Это величественное полотно (самое большое из всех написанный в отеле «Медитерране») в семье называли «Собор». На нем Матисс изобразил Арну, сидящую у возвышающегося, словно свод, окна с голубыми ставнями (точнее, стеклянной двери — любимого матиссовского «окна-двери»), обрамленного серыми, напоминающими колонны, портьерами. Если прежде окна Матисса открывались в недоступный, недосягаемый мир, наполненный светом и цветом, то теперь за деревянными ставнями был виден абсолютно реальный морской берег с пальмами и фланирующими прохожими. Магические свойства полотну придавал сам интерьер. «По его картинам у меня создалось впечатление, что комната гораздо просторней и что в ней можно даже танцевать. В реальности же она не имела ничего общего с образом, который сочинил художник. Симпатичный гостиничный номер, и не более того», — писал удивленный поэт Шарль Вильдрак.

Какой бы замечательной моделью ни была Арну, какие бы позы ни принимала, как бы ни умела переходить от кокетства к апатии и безразличию, Матисс явно достиг предела в возможности ее «одухотворения». Но невнятность сюжета затмевала для публики все тонкости матиссовской живописи. Взять, к примеру, «Французское окно в Ницце»: босая девушка в прозрачной блузке и алых гаремных шароварах сидит с распущенными волосами у кровати художника. Понятно, что при виде Арну или полуобнаженных моделей с завернутыми в тюрбан из банного полотенца влажными волосами зрители делали соответствующие выводы. К тому же со времен «Разговора» Матисс изображал себя в неизменной полосатой пижаме, не предполагая, что никто не воспринимает его костюм как рабочую одежду. Неудивительно, что публика даже на секунду не верила художнику, когда тот уверял, что его картины не что иное, как сублимация сексуальности, ибо изнуряющая интимность любовных отношений выплескивается на холсте, через линии и формы юного тела, а отнюдь не в реальном любовном акте.

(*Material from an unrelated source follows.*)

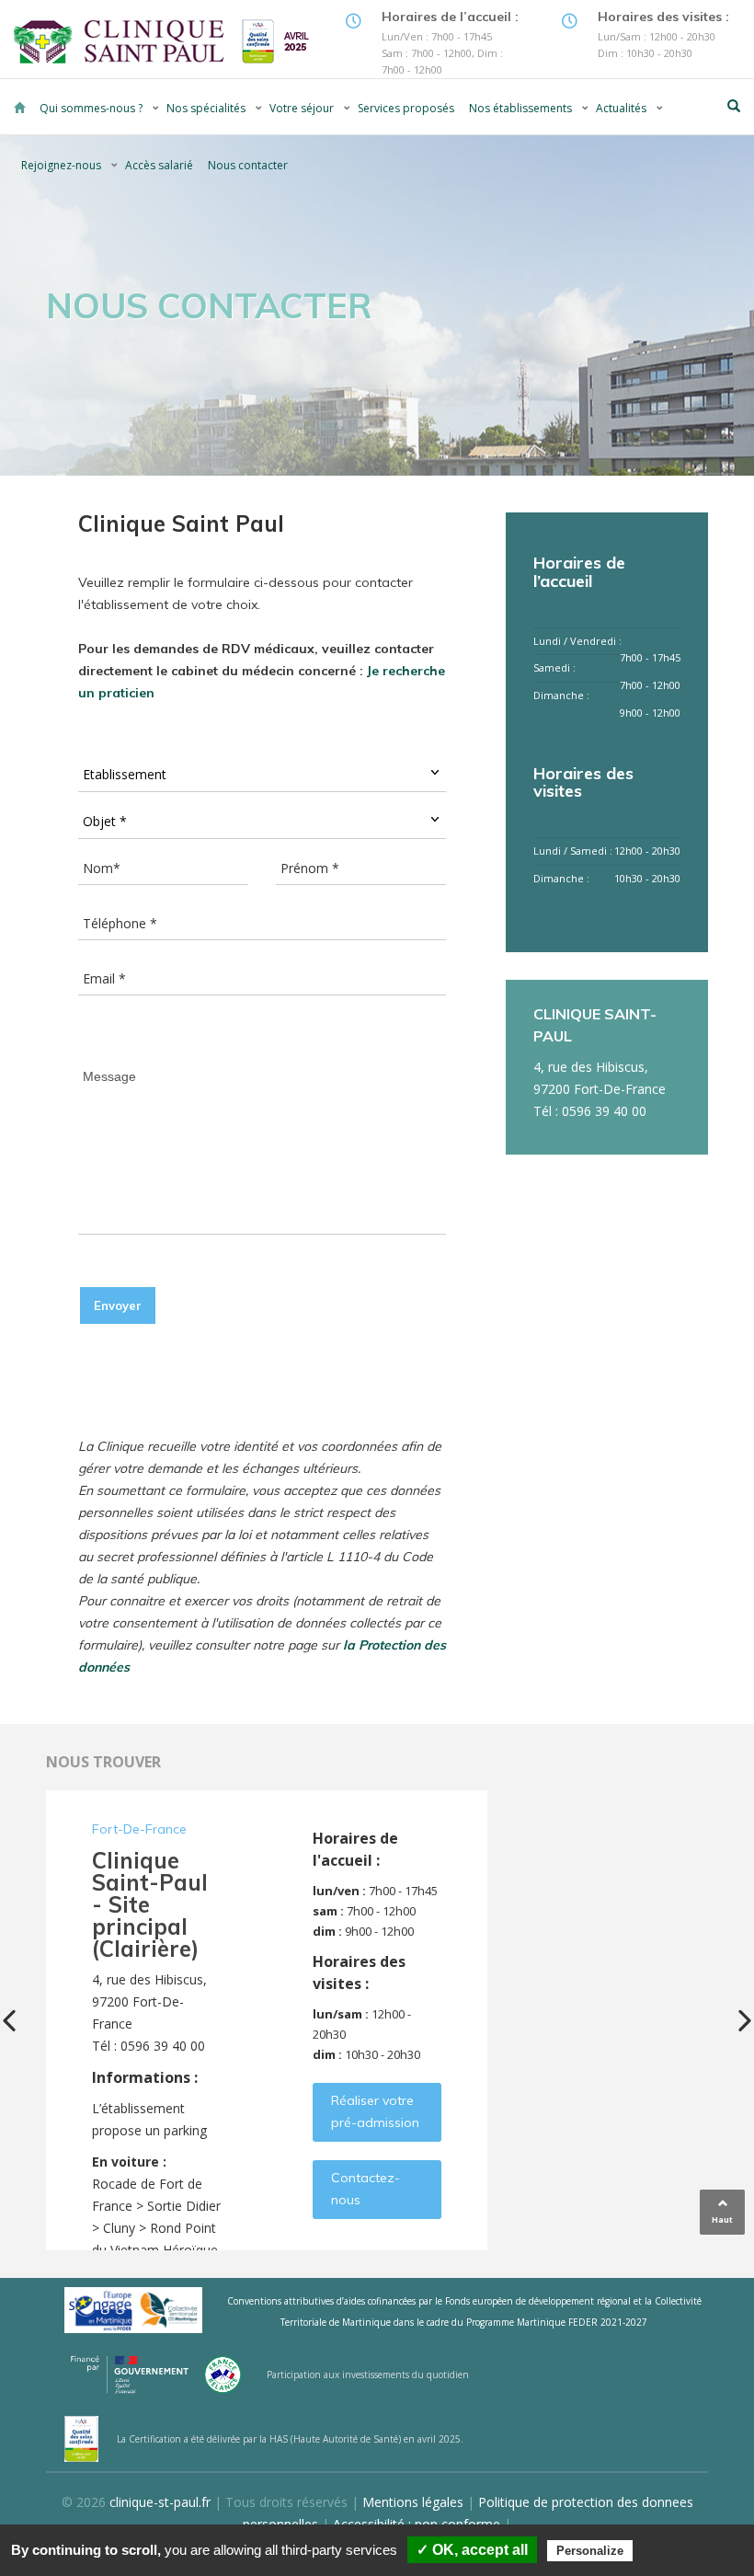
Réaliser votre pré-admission (375, 2111)
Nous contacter (248, 165)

В случае с Арну подобные объяснения могли быть абсолютной правдой. Каждую неделю, а иногда и каждый день Матисс описывал жене и детям все подробности сеансов с ней; ничего, кроме профессионального интереса, в этих письмах не было, равно как и намека на обиду или ревность в ответных посланиях жены. Художник и его домашние называли Арну исключительно по фамилии и относились к девушке как к коллеге отца. В последний раз Арну появилась в картине «Художник и его модель», набросок которой Матисс отправил жене 23 апреля 1921 года: художник сидит в пижаме и очках у мольберта, почти спиной к зрителю, а обнаженная модель уютно растянулась в кресле сбоку — эдакая несентиментальная нота безразличия в картине-прощании. К тому времени у Арну появился возлюбленный, и в начале марта стало заметно, что она беременна, о чем Маргерит поспешила сообщить Амели. Весной Арну родила мертвого ребенка.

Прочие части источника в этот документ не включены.